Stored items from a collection
----
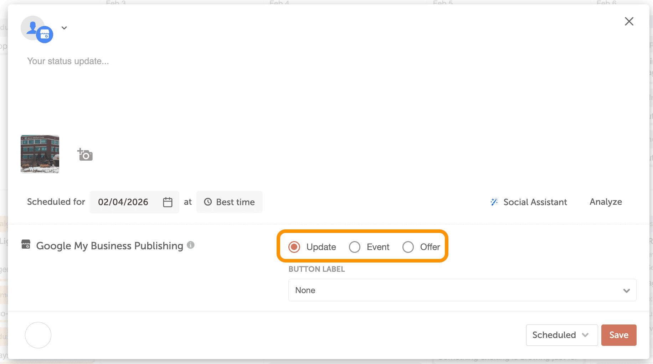Open the Button Label dropdown showing None
The image size is (653, 364).
point(462,290)
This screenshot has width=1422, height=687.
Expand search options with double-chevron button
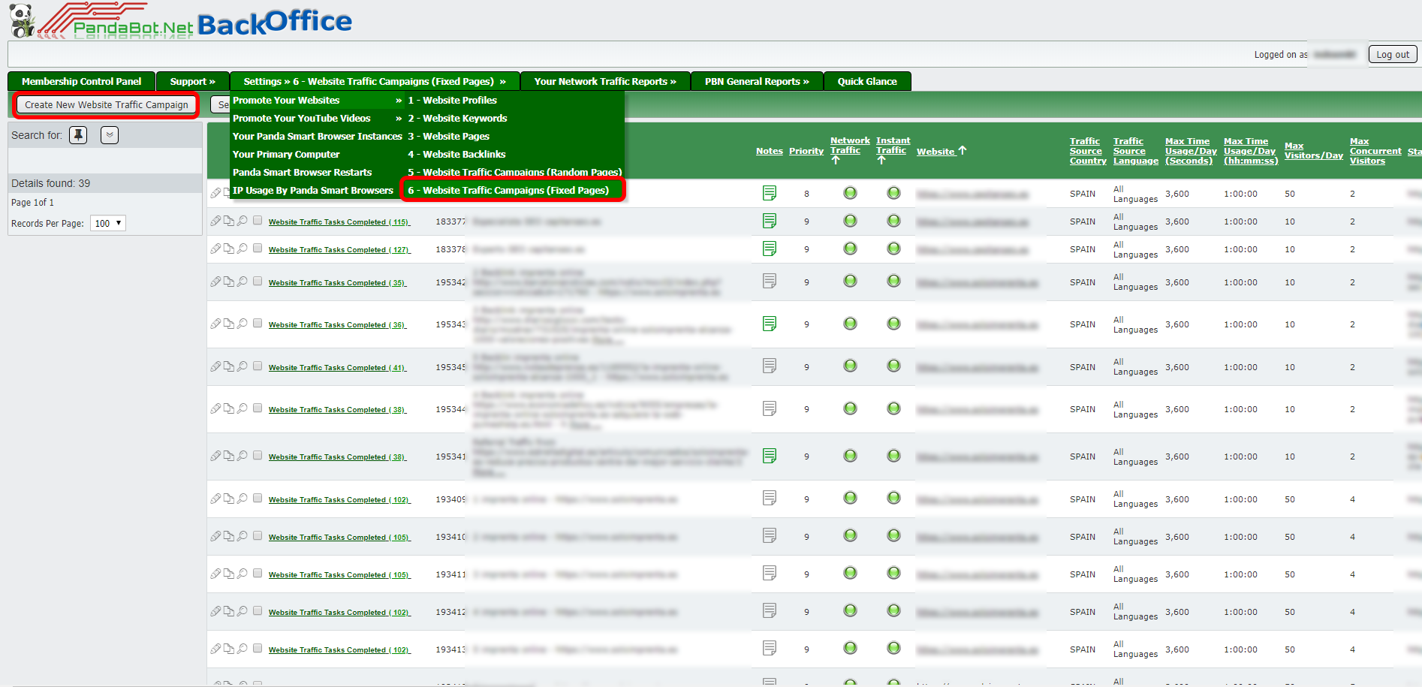click(x=110, y=135)
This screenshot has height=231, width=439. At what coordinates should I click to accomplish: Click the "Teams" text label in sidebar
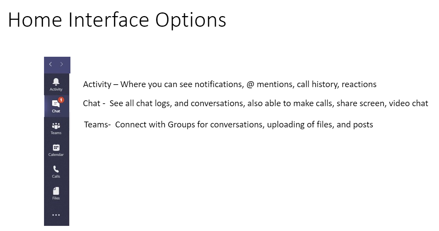(56, 133)
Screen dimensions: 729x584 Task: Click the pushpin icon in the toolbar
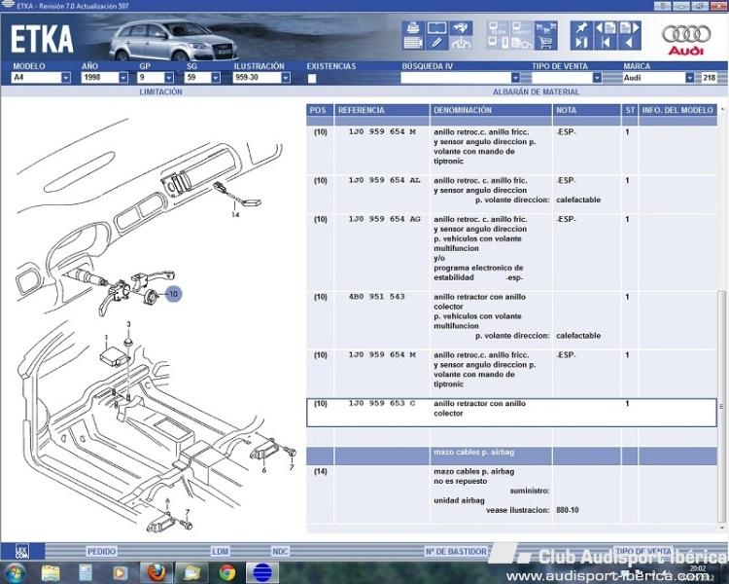coord(580,27)
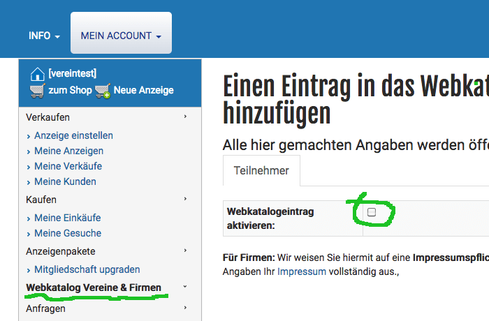Click the cart-plus icon for Neue Anzeige
489x321 pixels.
click(x=103, y=90)
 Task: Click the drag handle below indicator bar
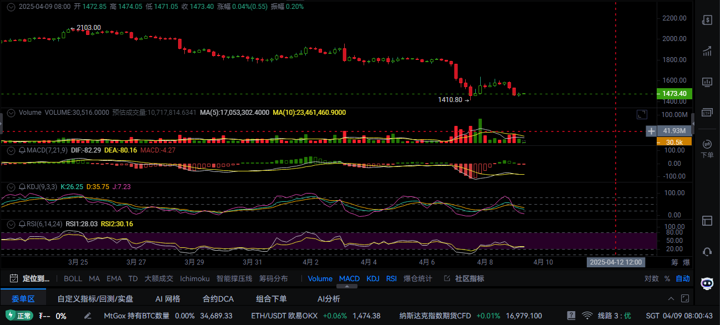click(x=348, y=287)
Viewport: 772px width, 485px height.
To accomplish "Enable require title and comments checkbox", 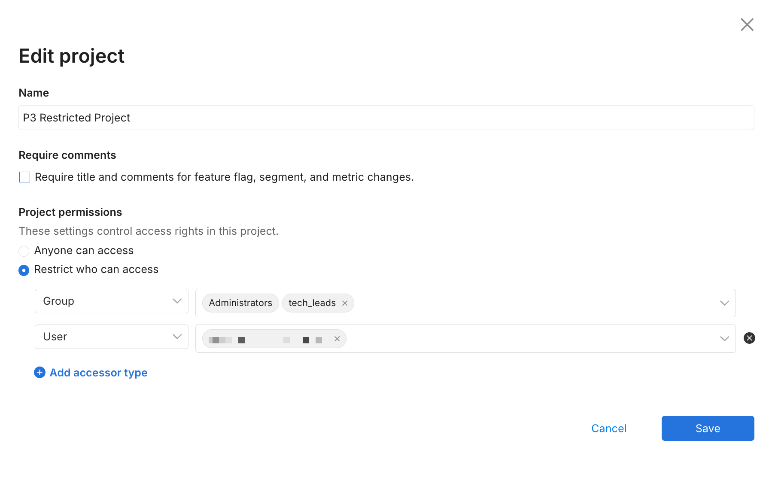I will click(x=25, y=177).
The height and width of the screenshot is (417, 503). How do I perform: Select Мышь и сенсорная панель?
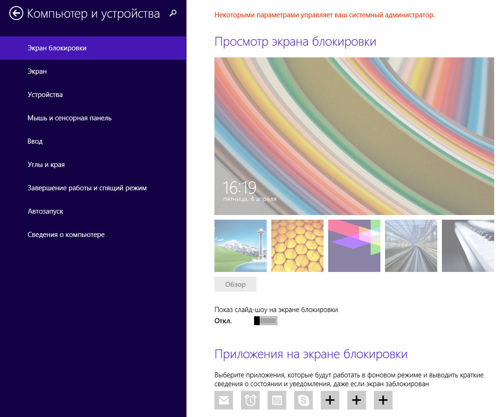tap(69, 118)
----
Starting at the beginning of the material and ending at the line containing "click(x=110, y=135)", rewrite those lines with "search options" changed to "filter options" and nothing else altered. Omit the pictures.

Open the Button Label dropdown showing None
The image size is (653, 364).
point(462,290)
This screenshot has width=1422, height=687.
Expand filter options with double-chevron button
click(x=110, y=135)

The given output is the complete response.